We met with HR to dig deeper into the EFM employment issue. While precise details of the thaw remain elusive, bureaus now have more flexibility in determining their needs and moving to fill them. To right this ship will take a while, unfortunately, and tempers are already short.

The proposal to “enhance” the EPAP has been significantly revised, in part based on our submissions and advocacy. For instance, those who have successfully completed 12 months in the program will be grandfathered, eligibility requirements have softened and flexibility in reviewing qualifications has been increased.

Sometimes I wonder if our work is getting us anywhere or if we’re just spinning our wheels. Are our voices being heard?

We’ve also heard from a number of members with concerns about the Zika virus and pregnancy. Recently, we were informed by a member that the department refused to authorize a medevac until the pregnancy was confirmed by an ultrasound, which is typically conducted at about 16 weeks, yet researchers have consistently highlighted the first trimester as the most dangerous for infections involving the Zika virus.

We sent a letter to the department asking that they “seek to minimize the risk to expectant mothers to the maximum extent possible,” especially when the potential consequences are so dire. The department’s response indicated that it will authorize medical travel, lodging and per diem from the day a person tests positive for pregnancy.

Finally, we heard from a member who attended a discussion at FSI at which language instructors said they’ve noticed a change in their students returning from high-threat, high-stress postings—anxiety levels are up, tempers high and attention spans short.

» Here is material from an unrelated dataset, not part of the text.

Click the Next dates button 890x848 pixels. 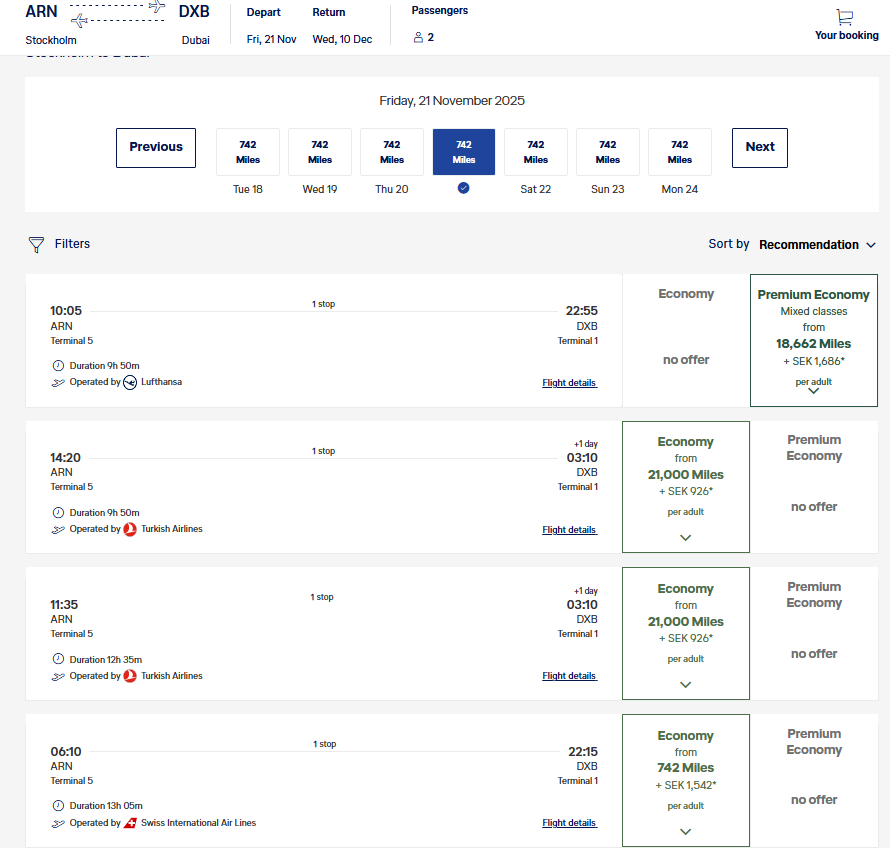click(x=759, y=148)
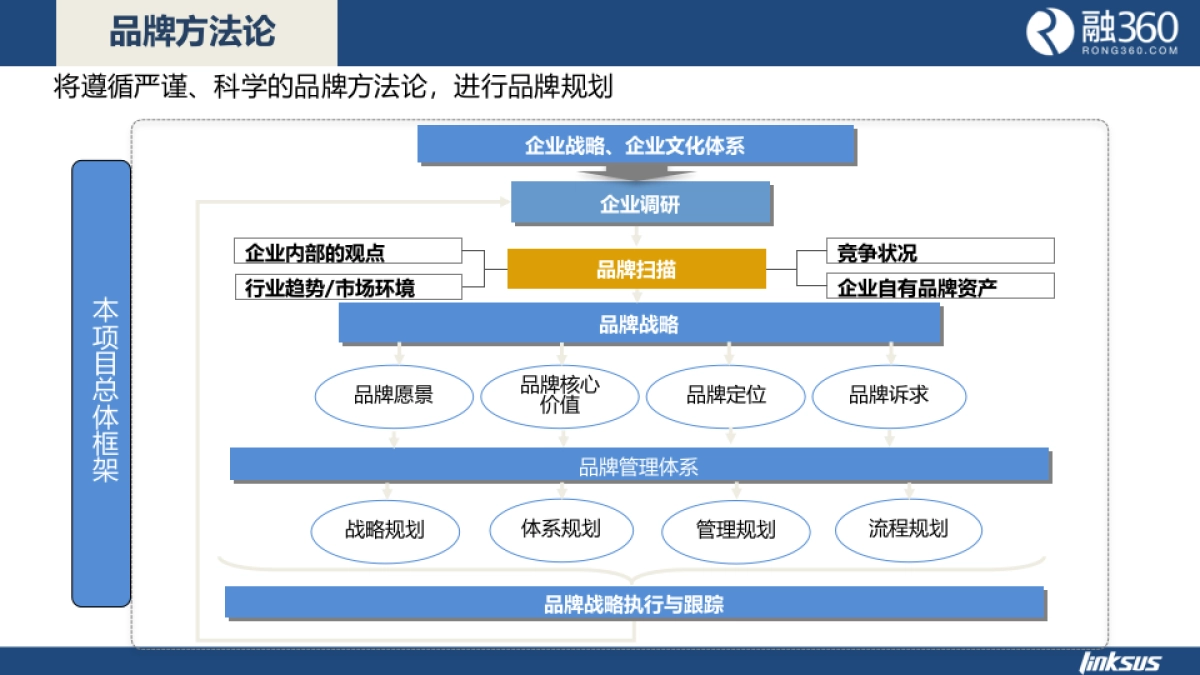Click the 品牌诉求 ellipse
Image resolution: width=1200 pixels, height=675 pixels.
(x=890, y=396)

We sent a letter to the department asking FSI to examine this phenomenon further to determine if additional resources should be provided to instructors and students.

These aren’t even the topline issues we’re working on, like intake of new FS members, pushing for improved promotion numbers and fighting for those harmed by the department’s unilateral decision to slash those eligible to receive meritorious step increases from 2014 to 2016.

But these issues are critical to many of us—to expectant parents, language students and anyone concerned about the way our colleagues are treated when placed in harm’s way.

There are days when I leave work feeling a bit crestfallen. I watch as my colleagues trudge toward the Metro, catch a bus or grab a bike, and see similar expressions on the faces of many. Sometimes I wonder if our work is getting us anywhere or if we’re just spinning our wheels. Are our voices being heard?

But one of the best parts of my job is responding to concerns that people send our way, especially those that affect many of our members. It’s what we mean when we say that AFSA is your voice with the department. And we’re happy to help.

Kenneth Kero-Mentz is the Department of State vice president of the American Foreign Service Association.